Rayan Ebnali Harari, Abdullah Altaweel, Tareq Ahram, Madeleine Keehner, Hamid Shokoohi
Int J Med Inform . 2024 Nov 29:195:105701. doi: 10.1016/j.ijmedinf.2024.105701. Online ahead of print.
Background: The integration of generative artificial intelligence (AI) as clinical decision support systems (CDSS) into telemedicine presents a significant opportunity to enhance clinical outcomes, yet its application remains underexplored.
Objective: This study investigates the efficacy of one of the most common generative AI tools, ChatGPT, for providing clinical guidance during cardiac arrest scenarios.
Methods: We examined the performance, cognitive load, and trust associated with traditional methods (paper guide), autonomous ChatGPT, and clinician-supervised ChatGPT, where a clinician supervised the AI recommendations. Fifty-four subjects without medical backgrounds participated in randomized controlled trials, each assigned to one of three intervention groups: paper guide, ChatGPT, or supervised ChatGPT. Participants completed a standardized CPR scenario using an Augmented Reality (AR) headset, and performance, physiological, and self-reported metrics were recorded.

DATA FOR REVIEW >>
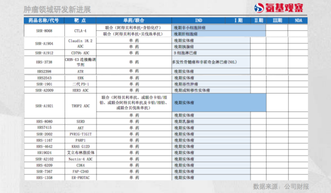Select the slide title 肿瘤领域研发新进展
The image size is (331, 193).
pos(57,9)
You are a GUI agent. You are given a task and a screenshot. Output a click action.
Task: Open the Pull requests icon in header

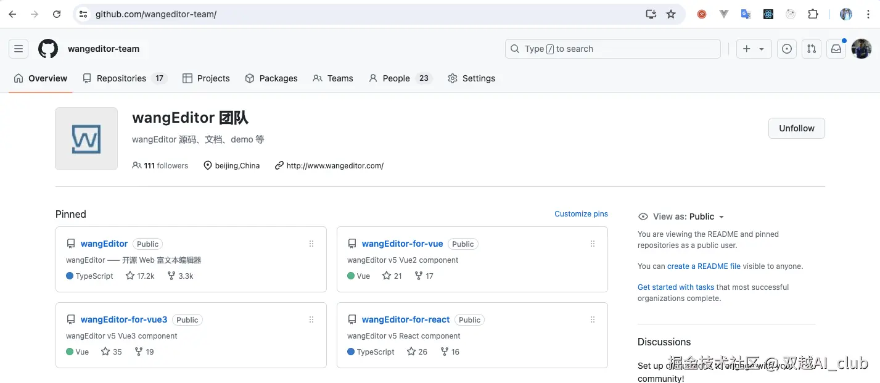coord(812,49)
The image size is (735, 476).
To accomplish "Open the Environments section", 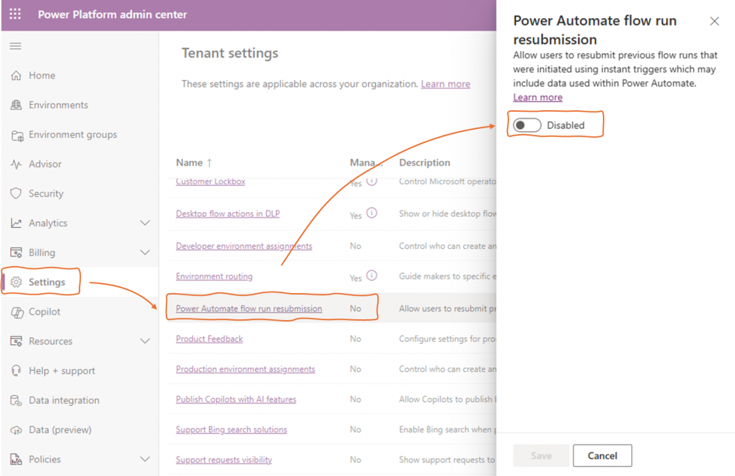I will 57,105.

...

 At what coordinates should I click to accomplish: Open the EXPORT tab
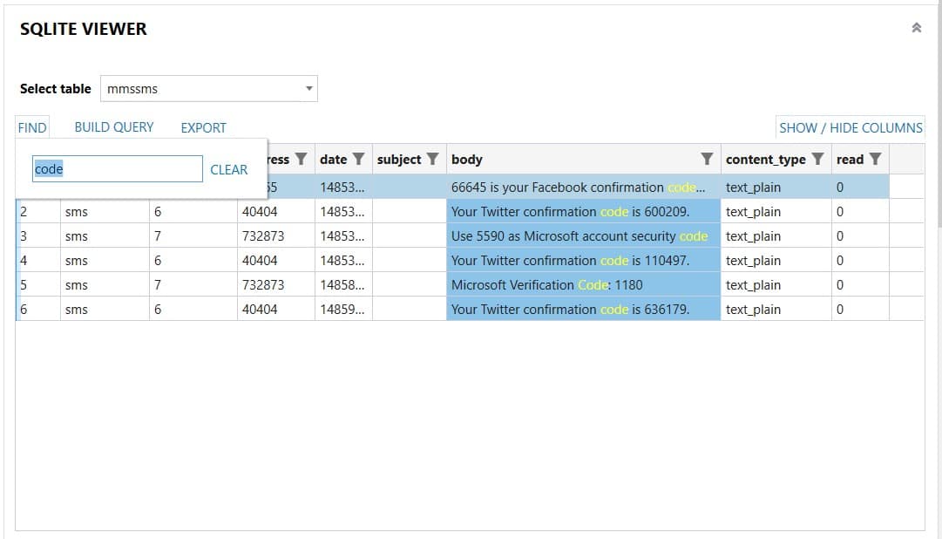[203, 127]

TASK REQUIREMENTS >>
1. Output word for word the stretch of the abstract on ChatGPT guidance during cardiac arrest from "Background: The integration" through "cardiac arrest scenarios.".
2. Decide whether each statement agrees with the abstract on ChatGPT guidance during cardiac arrest: (a) the participants had medical backgrounds; (b) participants completed the CPR scenario wearing an Augmented Reality headset; (c) the study examined ChatGPT's guidance during stroke scenarios. For each, answer yes or no and quote the words of the abstract that settle it.
3. Write the next part of the abstract on ChatGPT guidance during cardiac arrest, beginning after its final sentence.
The data have no connection to the abstract on ChatGPT guidance during cardiac arrest.

EXPECTED OUTPUTS >>
1.
Background: The integration of generative artificial intelligence (AI) as clinical decision support systems (CDSS) into telemedicine presents a significant opportunity to enhance clinical outcomes, yet its application remains underexplored.
Objective: This study investigates the efficacy of one of the most common generative AI tools, ChatGPT, for providing clinical guidance during cardiac arrest scenarios.

2.
(a) No: "Fifty-four subjects without medical backgrounds participated in randomized controlled trials."
(b) Yes: "Participants completed a standardized CPR scenario using an Augmented Reality (AR) headset."
(c) No: "for providing clinical guidance during cardiac arrest scenarios."

3.
Main findings: Results indicate that the Supervised-ChatGPT group showed significantly higher decision accuracy compared to the paper guide and ChatGPT groups, although the scenario completion time was longer. Physiological data showed a reduced LF/HF ratio in the Supervised-ChatGPT group, suggesting potentially lower cognitive load. Trust in AI was also highest in the supervised condition. In one instance, ChatGPT suggested a risky option, highlighting the need for clinician supervision.
Conclusion: Our findings highlight the potential of supervised generative AI to enhance decision-making accuracy and user trust in emergency healthcare settings, despite trade-offs with response time. The study underscores the importance of clinician oversight and the need for further refinement of AI systems to improve safety. Future research should explore strategies to optimize AI supervision and assess the implementation of these systems in real-world clinical settings.